Unless this is an unusual Presbyterian congregation, there are going to be some of you who aren’t convinced. The fact is, there are many Presbyterians, including some who even know what it is, who don’t believe in predestination, who don’t believe that a person’s beliefs and actions have no effect on the question of their salvation. There are many Presbyterians who believe , in fact, that it is their beliefs and actions which will determine if they will go to heaven or not. Somehow, it seems unfair to them that God would have decided a long time ago who would be saved and who wouldn’t, without even waiting to see if we were going to be Christians nor not, without taking into consideration the choices we were going to make. That reasoning seems to them to make our life rather pointless—if God decided millions of years ago if I was to be saved or not, why should I make any effort to lead a good life now? What’s the difference? No, they say, my life must make a difference. God must decide my future at least partly based on whether I have faith, and on how I lead my life.
Now at times in our history, people who said that would be accused of heresy. And at times in our history, heresy was punishable by death—you could be burned at the stake or dragged through the streets by horses until dead. People who believe such things, it has been said, either don’t know their Bible or are denying the Bible, denying verses like Romans 8:29.
So, the stakes being rather high, we better look at that verse again. Does Romans 8:29 necessarily say that God decided long ago who would be saved and who would not? The key . . . is that word “Proegno”: “foreknew.” Does “know in advance” mean the same thing as “decided in advance?” Or can you know something without having made it happen yourself?
My contention, at the risk of being labelled a heretic, is that “knowing in advance” at least for human beings, doesn’t necessarily mean “deciding in advance.” You might know ahead of time what Grandma’s going to fix for Thanksgiving dinner, because Grandma always fixes the same thing for Thanksgiving dinner, without having picked it out yourself, without your deciding the menu. You might know ahead of time which rides at the fair your kids are going to want to go on without picking them out yourself. At least for people, knowing in advance isn’t the same thing as deciding in advance.
Is that true for God too? Predestinationists say “no,” based on the reasoning we have already described. They say that God’s knowing is the same as God’s deciding. Non-predestinationists say “yes”—that God might know in advance who’s going to choose to live a life deserving eternal life, but that doesn’t mean that God’s the one who decided who’s going to make that choice, that we have nothing to do with it.
And those non- predestinationists claim Scriptural support too. In Matthew 25, for example, when the Son of Man comes for the last judgement, and divides the people into those who will go into eternal life and those who will go into eternal punishment, how does he make his decision? Those who go into eternal life are those who fed the hungry and thirsty, welcomed the stranger, clothed the naked, visited those in prison; those who acted in certain ways during their lifetimes. Stories like these, say those who don’t believe in predestination, prove that what you do in your life does make a difference as to whether you’ll go to heaven or not. So do verses like John 3:16, they’ll say: “Whoever believes in God’s son will not perish but have eternal life.” Whether you choose to believe or not, they say, does make a difference.
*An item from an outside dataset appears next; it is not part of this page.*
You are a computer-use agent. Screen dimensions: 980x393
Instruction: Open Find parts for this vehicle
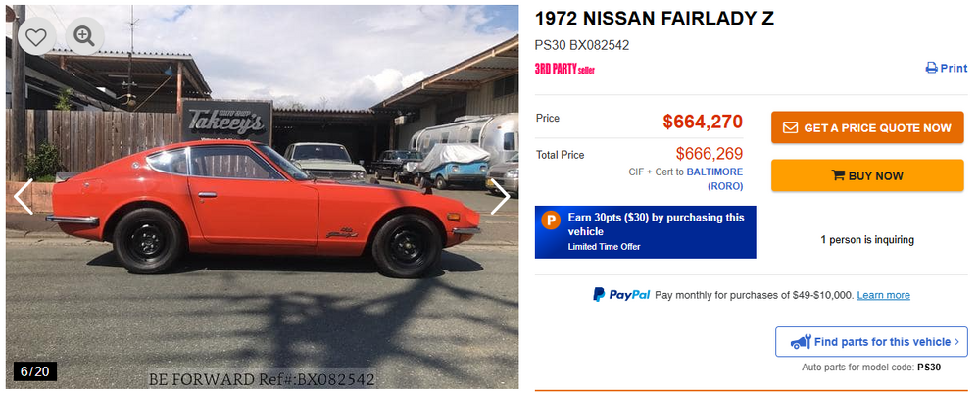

So there you have the two sides. On the one hand Presbyterians who believe in predestination, who emphasize the sin in all people and say that salvation is entirely a matter of God’s grace, that a fallen sinful human being cannot save themselves by any of their beliefs or actions. Those Presbyterians are like Colonel Pickering, who gave all the credit to Professor Higgins; just as Eliza could not have taught herself to act like a princess, neither can we contribute to saving ourselves. Those Presbyterians like hymns liked our second one today, “Amazing Grace,” because it emphasizes the gift of God, while describing human beings with words like “wretch” and “blind” and “lost.”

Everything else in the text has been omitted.